What’s Happening: Positioning itself as a tech company rather than a traditional brokerage, Compass is aiming to go public at a $10 billion valuation. The New York-based real estate firm announced it will offer 36 million shares priced between $23 and $26 a share. With that price tag, Compass will earn $936 million in its public launch. In its initial filing, Compass outlined $3.7 billion in 2020 revenue, up 56 percent year over year.
The Download: Compass’s heavy spending and lack of profitability has earned it a bad reputation with critics, who have questioned its valuation. In its IPO filing, it listed $1.1 billion in cumulative losses, notably including $270 million last year. By trying to get a $10 billion valuation, Compass is positioning itself more like listings and iBuying giant Zillow than brokerage conglomerate Realogy.
In Their Own Words: “The brokerage model was originally designed to be a one-stop shop for everything an agent needed,” said Compass CEO Robert Reffkin in the company’s S-1, a prospectus that details its financial performance and business strategy filed ahead of an IPO. “We are replacing today’s complex, paper-driven home-buying and selling process with an all-digital, end-to-end platform that empowers real estate agents.
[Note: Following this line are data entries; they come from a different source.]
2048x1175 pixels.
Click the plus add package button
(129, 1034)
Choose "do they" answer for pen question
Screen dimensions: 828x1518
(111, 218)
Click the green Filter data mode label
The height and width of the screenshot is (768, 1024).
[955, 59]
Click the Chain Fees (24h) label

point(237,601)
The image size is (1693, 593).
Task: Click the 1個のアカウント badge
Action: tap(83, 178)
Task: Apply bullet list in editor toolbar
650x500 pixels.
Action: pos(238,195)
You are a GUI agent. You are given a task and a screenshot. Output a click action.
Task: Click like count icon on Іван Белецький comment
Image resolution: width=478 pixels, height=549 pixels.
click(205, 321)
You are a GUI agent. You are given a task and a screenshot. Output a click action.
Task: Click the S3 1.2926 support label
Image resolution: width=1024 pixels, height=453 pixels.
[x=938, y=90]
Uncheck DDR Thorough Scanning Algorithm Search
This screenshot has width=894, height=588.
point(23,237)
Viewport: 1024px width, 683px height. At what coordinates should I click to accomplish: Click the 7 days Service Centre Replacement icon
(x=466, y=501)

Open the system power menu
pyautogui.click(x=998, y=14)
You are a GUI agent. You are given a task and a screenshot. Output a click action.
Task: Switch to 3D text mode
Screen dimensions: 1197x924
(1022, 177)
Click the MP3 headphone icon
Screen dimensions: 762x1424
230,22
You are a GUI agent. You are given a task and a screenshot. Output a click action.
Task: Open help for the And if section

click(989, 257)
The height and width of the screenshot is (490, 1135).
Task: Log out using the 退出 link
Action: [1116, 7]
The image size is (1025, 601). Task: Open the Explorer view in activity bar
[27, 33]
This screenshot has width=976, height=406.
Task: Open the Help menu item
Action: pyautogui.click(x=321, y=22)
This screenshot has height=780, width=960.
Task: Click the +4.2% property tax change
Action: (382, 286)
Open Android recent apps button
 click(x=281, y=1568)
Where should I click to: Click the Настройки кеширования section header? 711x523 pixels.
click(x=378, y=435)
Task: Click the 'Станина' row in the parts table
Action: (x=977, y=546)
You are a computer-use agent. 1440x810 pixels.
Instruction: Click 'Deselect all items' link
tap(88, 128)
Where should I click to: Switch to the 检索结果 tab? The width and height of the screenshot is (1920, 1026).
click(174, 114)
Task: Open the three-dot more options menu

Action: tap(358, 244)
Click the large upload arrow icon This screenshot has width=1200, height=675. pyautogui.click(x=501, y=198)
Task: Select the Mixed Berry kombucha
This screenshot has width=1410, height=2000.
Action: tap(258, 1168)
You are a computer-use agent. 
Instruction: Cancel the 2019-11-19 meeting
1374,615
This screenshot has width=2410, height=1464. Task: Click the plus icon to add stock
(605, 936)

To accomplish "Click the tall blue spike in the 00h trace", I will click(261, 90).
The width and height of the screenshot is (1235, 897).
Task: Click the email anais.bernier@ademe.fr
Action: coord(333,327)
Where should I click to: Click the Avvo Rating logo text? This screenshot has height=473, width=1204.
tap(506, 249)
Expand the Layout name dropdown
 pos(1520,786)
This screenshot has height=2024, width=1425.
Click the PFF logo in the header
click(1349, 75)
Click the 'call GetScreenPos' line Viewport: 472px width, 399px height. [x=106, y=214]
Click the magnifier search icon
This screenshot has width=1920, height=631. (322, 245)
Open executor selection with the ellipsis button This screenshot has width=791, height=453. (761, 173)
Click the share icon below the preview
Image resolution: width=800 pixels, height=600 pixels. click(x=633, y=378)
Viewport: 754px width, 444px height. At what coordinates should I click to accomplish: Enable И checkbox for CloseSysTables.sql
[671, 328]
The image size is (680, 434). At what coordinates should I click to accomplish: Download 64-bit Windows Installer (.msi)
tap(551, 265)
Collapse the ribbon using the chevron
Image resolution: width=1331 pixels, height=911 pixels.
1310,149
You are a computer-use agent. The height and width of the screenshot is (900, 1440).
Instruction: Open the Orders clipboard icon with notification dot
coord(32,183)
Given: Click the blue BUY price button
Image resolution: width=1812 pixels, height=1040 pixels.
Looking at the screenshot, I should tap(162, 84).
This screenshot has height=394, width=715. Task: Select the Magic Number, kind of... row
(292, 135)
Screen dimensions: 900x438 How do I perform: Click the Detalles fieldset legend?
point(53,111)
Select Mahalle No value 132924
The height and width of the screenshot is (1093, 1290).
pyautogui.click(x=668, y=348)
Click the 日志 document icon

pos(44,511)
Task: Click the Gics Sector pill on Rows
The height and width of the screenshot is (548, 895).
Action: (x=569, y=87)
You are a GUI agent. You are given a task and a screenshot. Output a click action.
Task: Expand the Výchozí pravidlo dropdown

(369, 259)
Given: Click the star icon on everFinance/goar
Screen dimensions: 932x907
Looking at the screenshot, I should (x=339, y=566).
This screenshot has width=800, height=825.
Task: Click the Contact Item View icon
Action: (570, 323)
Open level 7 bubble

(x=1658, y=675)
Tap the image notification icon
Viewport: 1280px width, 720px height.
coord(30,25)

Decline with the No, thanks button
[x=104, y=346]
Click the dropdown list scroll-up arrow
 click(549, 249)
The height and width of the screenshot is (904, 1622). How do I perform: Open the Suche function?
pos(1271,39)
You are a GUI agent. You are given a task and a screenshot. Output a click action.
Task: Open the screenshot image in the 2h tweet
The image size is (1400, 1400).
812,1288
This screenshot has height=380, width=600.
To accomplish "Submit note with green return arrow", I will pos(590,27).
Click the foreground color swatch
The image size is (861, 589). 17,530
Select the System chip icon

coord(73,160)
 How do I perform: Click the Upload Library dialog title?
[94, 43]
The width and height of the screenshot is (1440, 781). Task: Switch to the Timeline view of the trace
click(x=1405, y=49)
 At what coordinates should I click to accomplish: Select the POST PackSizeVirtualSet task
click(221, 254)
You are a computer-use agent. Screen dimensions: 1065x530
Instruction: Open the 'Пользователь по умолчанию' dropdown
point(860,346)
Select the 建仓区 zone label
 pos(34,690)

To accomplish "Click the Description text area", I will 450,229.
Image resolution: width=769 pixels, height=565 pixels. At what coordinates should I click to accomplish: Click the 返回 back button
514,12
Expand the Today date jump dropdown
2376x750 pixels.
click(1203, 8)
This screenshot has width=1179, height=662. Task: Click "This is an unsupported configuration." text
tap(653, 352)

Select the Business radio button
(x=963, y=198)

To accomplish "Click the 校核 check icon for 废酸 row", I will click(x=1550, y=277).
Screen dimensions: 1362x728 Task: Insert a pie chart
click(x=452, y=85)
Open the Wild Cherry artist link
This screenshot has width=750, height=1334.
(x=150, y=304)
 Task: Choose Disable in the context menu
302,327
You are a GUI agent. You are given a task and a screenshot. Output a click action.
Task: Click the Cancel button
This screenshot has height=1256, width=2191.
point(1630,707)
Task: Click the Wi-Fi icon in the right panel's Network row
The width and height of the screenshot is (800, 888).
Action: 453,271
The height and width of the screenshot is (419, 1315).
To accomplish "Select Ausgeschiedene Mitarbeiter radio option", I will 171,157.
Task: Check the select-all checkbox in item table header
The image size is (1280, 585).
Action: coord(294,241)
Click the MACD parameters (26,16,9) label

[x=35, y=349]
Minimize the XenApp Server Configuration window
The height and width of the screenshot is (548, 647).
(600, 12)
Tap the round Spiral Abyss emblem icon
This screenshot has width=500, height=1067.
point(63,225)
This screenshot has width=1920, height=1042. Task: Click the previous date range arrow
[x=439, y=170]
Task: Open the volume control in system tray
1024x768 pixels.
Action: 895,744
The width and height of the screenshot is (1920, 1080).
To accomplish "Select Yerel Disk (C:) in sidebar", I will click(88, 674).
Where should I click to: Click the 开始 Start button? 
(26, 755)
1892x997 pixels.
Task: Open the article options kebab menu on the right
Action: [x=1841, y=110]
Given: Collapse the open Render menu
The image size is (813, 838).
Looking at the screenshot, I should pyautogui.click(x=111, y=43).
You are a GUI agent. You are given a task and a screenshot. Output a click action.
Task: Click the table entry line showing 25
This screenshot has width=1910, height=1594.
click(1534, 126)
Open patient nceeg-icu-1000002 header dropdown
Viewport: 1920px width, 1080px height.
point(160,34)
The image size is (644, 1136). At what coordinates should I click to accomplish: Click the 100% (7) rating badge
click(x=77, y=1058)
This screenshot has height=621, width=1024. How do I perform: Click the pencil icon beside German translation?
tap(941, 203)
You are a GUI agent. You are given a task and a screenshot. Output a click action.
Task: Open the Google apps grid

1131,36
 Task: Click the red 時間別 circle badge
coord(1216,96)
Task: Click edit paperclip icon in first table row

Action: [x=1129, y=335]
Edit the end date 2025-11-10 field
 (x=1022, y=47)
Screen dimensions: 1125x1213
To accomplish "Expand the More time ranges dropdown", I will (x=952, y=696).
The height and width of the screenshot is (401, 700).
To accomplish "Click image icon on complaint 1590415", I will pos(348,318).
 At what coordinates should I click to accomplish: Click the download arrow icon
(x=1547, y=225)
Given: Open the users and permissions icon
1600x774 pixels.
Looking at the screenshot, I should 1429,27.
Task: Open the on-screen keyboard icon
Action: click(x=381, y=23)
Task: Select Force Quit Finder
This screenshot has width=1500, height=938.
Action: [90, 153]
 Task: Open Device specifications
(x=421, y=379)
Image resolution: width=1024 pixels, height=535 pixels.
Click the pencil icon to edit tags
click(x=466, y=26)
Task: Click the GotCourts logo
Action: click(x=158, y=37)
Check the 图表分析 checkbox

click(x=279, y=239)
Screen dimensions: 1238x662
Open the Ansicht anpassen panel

Despite various ‘agentless’ models such as iBuying and for-sale-by-owner, nearly 90 percent of sellers and buyers in the U.S. work with real estate agents. We believe that real estate agents are an underserved group of business owners.”
Surface Says: Thanks to booming markets and a centralized desire to digitize the antiquated home buying process, real estate stocks have recently been soaring.